Listed records >>

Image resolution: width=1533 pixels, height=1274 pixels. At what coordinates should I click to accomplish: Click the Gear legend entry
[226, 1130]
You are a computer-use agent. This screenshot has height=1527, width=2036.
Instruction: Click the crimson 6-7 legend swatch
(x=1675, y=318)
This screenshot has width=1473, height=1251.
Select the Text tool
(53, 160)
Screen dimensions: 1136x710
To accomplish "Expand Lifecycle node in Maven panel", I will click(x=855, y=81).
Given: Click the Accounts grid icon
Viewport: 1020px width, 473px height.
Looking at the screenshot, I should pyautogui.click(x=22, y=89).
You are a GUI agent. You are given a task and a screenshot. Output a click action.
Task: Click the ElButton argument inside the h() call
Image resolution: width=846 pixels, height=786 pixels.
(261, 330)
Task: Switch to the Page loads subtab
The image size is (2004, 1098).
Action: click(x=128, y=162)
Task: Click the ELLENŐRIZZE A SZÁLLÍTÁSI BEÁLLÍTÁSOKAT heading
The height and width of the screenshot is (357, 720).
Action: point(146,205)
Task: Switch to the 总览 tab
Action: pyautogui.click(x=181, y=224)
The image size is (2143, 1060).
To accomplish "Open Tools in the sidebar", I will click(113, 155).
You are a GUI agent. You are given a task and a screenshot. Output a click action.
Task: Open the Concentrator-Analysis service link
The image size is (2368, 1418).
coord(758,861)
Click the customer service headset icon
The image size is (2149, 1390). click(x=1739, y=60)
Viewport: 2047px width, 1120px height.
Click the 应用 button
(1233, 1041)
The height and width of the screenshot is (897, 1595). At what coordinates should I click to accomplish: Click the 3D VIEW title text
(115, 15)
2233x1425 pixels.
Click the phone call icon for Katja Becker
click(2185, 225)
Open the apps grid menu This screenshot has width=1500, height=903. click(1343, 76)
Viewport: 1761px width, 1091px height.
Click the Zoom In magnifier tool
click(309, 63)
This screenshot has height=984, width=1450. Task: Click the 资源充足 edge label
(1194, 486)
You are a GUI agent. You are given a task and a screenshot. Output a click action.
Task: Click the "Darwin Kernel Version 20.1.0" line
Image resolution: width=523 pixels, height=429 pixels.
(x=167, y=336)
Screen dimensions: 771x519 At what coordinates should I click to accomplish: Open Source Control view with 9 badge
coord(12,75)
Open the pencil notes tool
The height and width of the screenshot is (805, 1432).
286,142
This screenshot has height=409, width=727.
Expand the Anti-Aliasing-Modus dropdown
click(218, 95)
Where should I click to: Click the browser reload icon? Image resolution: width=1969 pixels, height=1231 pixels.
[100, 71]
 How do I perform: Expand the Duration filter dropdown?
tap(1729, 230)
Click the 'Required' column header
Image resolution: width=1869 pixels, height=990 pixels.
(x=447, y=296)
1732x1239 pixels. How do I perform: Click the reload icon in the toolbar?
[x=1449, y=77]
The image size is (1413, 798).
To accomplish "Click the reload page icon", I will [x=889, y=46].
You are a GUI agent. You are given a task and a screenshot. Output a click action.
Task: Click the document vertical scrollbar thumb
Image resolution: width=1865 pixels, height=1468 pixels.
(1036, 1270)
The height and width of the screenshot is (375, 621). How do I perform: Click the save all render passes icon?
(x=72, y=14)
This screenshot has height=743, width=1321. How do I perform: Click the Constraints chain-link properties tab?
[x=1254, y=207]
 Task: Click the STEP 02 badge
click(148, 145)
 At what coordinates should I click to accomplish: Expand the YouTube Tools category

Exercise >>
Using the entries above, state how many lines include the word "grid", with no other words.

Final answer >>
2